Sarılık” terimi bilirubinin deri ve mukozalarda birikimi sonucu deri ve skleraların (gözün beyaz kısmı) sarı renkte görülmesini ifade eder; bu duruma vücutta bilirubinin yükselmesi, yani “hiperbilirubinemi” neden olur. Serum total bilirubin (STB) düzeyi ancak 5 mg/dl’yi aştığında sarılık görülür. Sarılık hepatobilier sistem (karaciğer ve safra yolları) hastalıklarının sıklıkla karşımıza çıkan bir bulgusudur. Ancak sarılıklı her hastada karaciğer patolojisi olması şart değildir. Yenidoğan bebeklerde yaşamın ilk günlerinde ‘’Fizyolojik Sarılık’’ diye tanımlanan bir tablo görülebilir ayrıca bazı kan hastalıklarında kan hücrelerinin parçalanma ürünü olan bilirubin açığa çıkması nedeniyle de sarılık görülür. Bilirubin maddesi sarı renkli ve suda erimeyen bir bileşiktir ve normal düzeylerde güçlü bir antioksidandır. Ancak vücuttan atılması yaşam için şarttır. Suda erimeyen bu şekli karaciğerde birtakım aşamalardan geçerek suda eriyen forma dönüşür ve safra ile atılır.
Sarılık şikayeti ile gelen bir hastayı değerlendirirken öykü ve fizik muayene önemlidir. Sarılık eğer hepatite bağlıysa (karaciğer iltihabı) enfeksiyon söz konusu olduğundan ateş olabilir, halsizlik, iştahsızlık, karın ağrısı bazen ishal görülebilir. Sarılık bu belirtilerle ya aynı zamanda ya da daha sonra ortaya çıkabilir.. Bu A hepatiti, B hepatiti, C hepatiti yada başka bazı virüsler sonucu ortaya çıkabilir.. Eğer sarılık olayı bir kan hastalığı sonrasında aniden kan hücrelerinin yıkımı sonucu ortaya çıktıysa bu hastalarda da aniden ortaya çıkan halsizlik, yorgunluk, solukluk görülebilir. Sarılık şikayetine eşlik eden diğer bulgular sarılığın nedenine bağlı olarak değişir. Sarılık hepatit ilişkili ise bulaşıcı olabilir. En çok gördüğümüz sarılık tipi A hepatitidir. Günümüzde Sağlık Bakanlığının rutin aşılama programına alınması nedeniyle yavaş yavaş A hepatitinin görülme sıklığı azalmaktadır. İkinci sıklıkta gördüğümüz B hepatitidir. B hepatitinde de bulaşıcılık vardır. 3. sıklıkta gördüğümüz C hepatitidir.
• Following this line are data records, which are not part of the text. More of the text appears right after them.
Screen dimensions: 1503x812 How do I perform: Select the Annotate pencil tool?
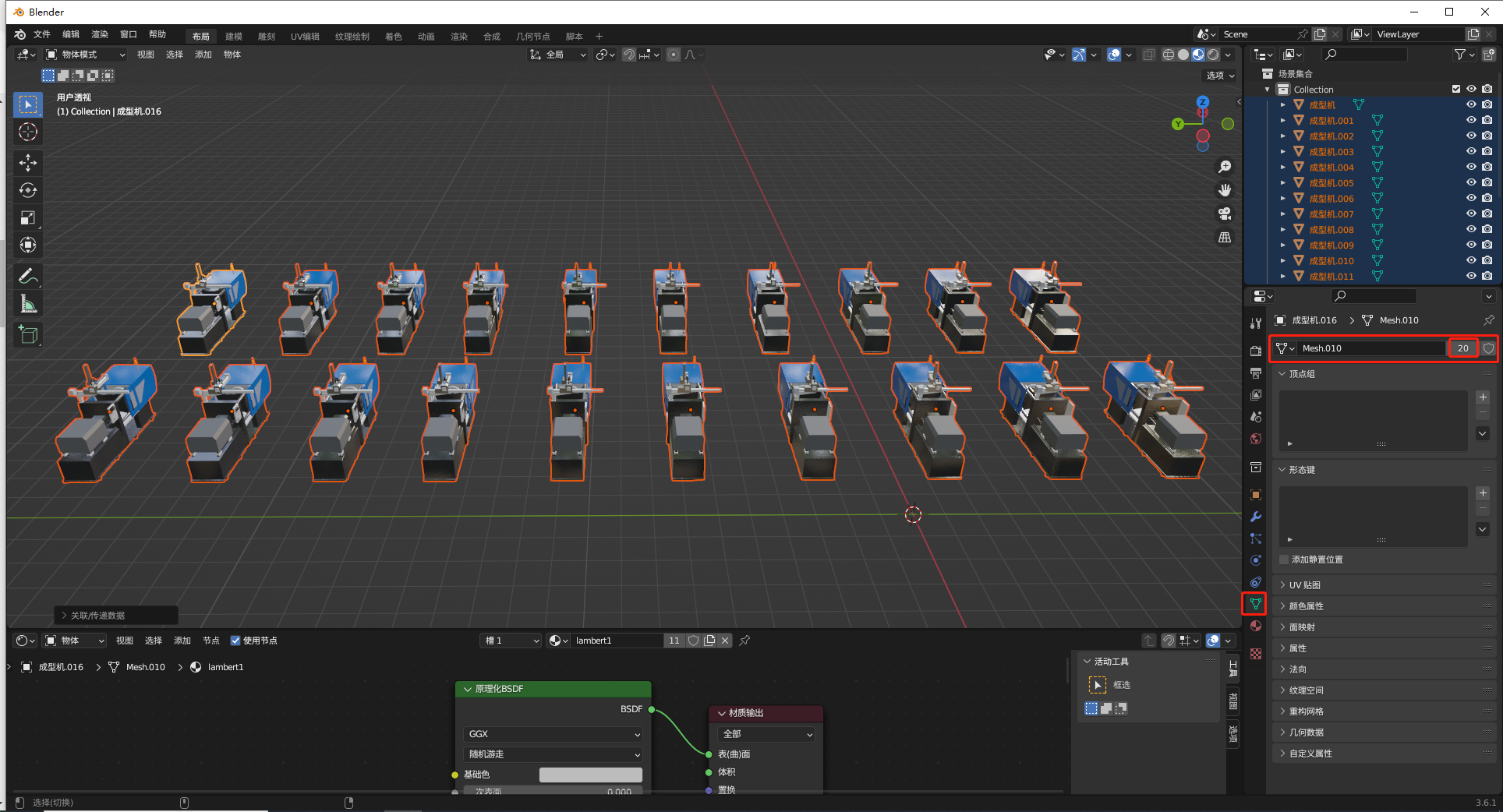pyautogui.click(x=28, y=276)
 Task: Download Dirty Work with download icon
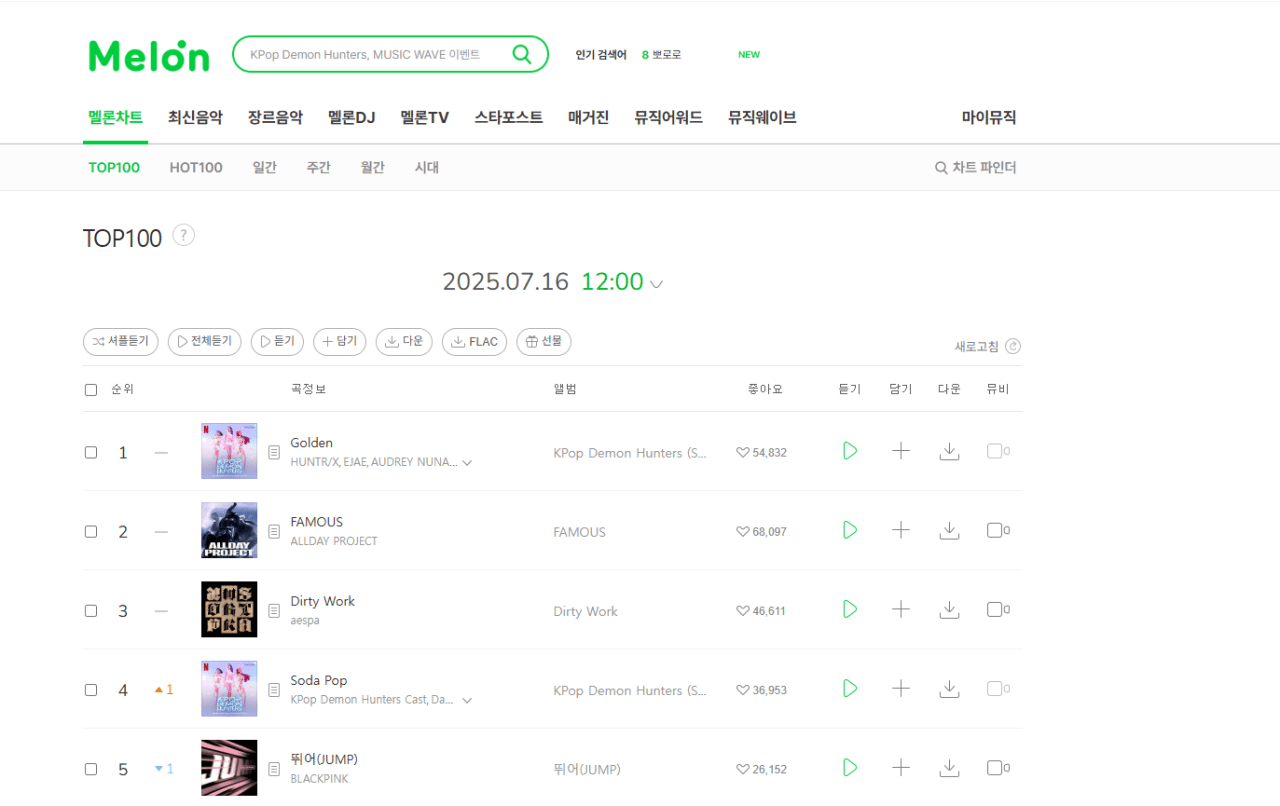(950, 610)
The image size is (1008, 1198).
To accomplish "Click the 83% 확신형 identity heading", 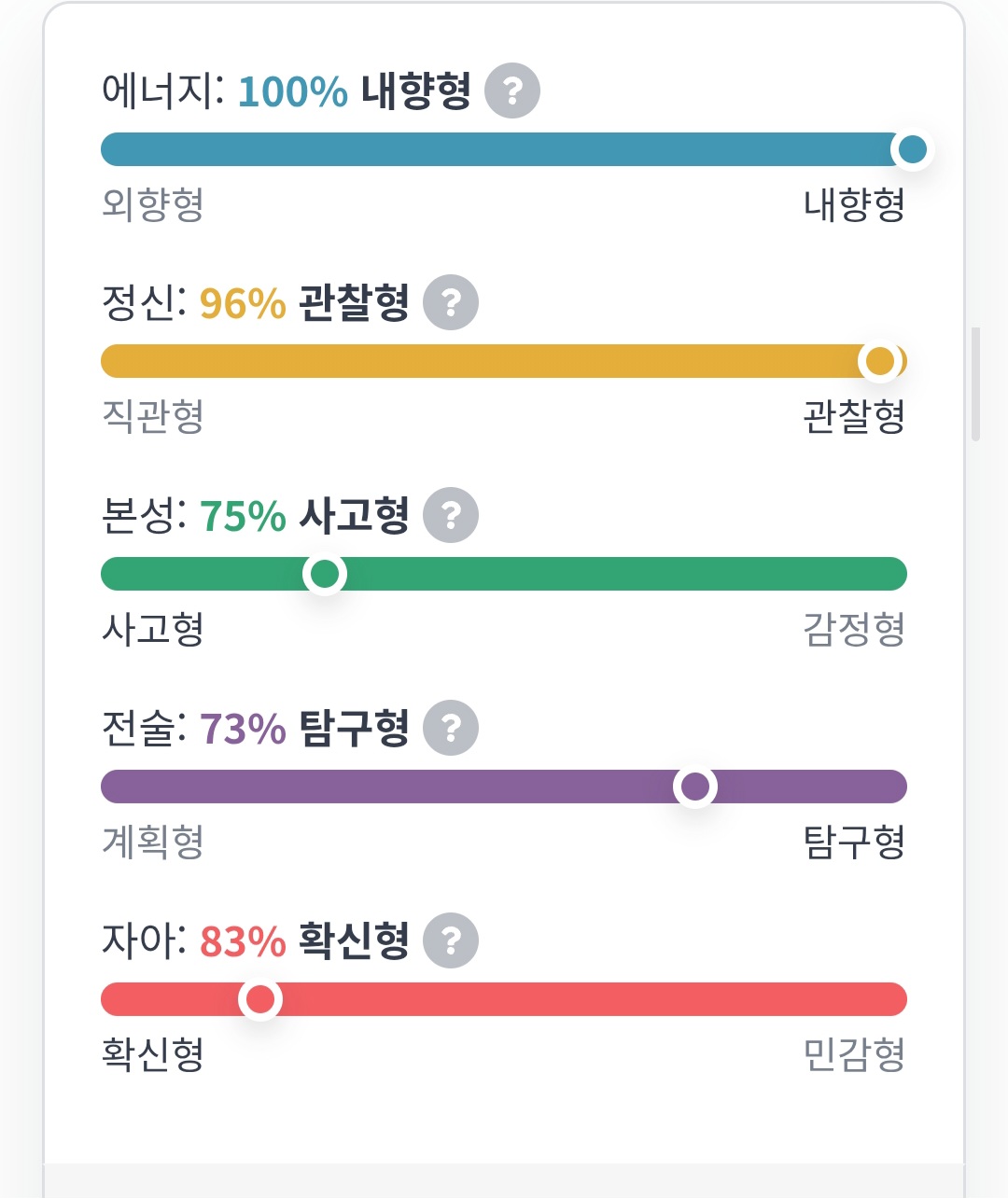I will tap(304, 941).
Enfeksiyon ajanlarına bağlı özellikle de viral hepatitlerde bulaşıcılık söz konusudur. Sarılıktan korunmanın da nedene yönelik yapılması gerekir. Sarılık yine nedene bağlı olarak tehlikeli olabilmektedir. Yenidoğan bebeklerdeki fizyolojik sarılık bebeğin beslenmesi ile bebek büyüdükçe düzelirken sarılık nedeni doğumsal, metabolik bir hastalığın oluşturduğu bir karaciğer bozukluğu ise bu tehlikeli olabilir. Buna en iyi örnek safra yollarının doğuştan yokluğudur. Neonatal kolestaz tablosunun en sık görülen şekli olan safra yolları atrezisi (satfa yolları yokluğu) hemen tanı koyulup, ameliyat edilmesi gereken bir durumdur. Bu bebekler normal bir çocuk gibi büyür, normal bir çocuk gibi sarılığı başlar ama bu sarılığı geçmez. 2 haftayı geçen her sarılıklı bebeğin detaylı olarak araştırılması gerekir. Safra yolları atrezisi 2-3 ay sarılıktan sonra siroza dönüşüp karaciğer nakline kadar gidebilen bir olaydır. Yine yenidoğan döneminden itibaren bazı metabolik hastalıklar ağır bir karaciğer yetersizliği tablosuyla karşımıza çıkabilir.
Sarılık ile gelen her çocuk detaylı bir şekilde değerlendirilmelidir. Tedavi yaklaşımı da sarılığın nedenine yönelik yapılmalıdır.